**Task description:**
Wherever a line of the data contains "computer", copy that line.

========================

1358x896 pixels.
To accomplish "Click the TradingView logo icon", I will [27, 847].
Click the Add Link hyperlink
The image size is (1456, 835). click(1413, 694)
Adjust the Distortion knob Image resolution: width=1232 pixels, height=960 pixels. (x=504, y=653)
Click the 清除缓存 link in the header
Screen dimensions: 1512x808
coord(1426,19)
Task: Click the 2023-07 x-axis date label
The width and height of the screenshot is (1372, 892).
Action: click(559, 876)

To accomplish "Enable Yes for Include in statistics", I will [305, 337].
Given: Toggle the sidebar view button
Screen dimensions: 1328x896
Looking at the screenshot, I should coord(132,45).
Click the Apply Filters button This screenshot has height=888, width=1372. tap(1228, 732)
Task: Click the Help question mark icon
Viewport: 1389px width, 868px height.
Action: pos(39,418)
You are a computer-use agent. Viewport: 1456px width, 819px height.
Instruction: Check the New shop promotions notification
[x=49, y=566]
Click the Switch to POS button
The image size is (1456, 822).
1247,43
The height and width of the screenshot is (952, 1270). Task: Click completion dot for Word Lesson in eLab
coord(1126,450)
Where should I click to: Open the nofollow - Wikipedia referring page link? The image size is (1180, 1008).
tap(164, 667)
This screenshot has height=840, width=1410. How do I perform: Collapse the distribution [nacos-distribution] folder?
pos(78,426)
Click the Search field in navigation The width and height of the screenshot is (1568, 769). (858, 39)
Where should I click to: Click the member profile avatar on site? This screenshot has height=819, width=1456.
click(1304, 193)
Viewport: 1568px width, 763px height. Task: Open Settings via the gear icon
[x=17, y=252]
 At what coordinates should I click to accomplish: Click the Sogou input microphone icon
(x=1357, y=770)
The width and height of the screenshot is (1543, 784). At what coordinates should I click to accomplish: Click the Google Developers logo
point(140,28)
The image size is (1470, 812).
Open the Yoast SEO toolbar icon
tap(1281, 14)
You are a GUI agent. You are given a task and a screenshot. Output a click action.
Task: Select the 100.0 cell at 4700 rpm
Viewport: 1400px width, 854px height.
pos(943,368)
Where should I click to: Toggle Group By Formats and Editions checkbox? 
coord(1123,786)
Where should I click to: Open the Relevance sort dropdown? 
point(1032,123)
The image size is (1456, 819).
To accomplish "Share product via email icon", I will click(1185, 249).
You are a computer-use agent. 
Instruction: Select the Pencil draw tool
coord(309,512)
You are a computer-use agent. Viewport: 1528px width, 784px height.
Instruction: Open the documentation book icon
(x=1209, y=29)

========================

**Answer to the exercise:**
You are a computer-use agent. Viewport: 1456px width, 819px height.
You are a computer-use agent. 
You are a computer-use agent. Viewport: 1528px width, 784px height.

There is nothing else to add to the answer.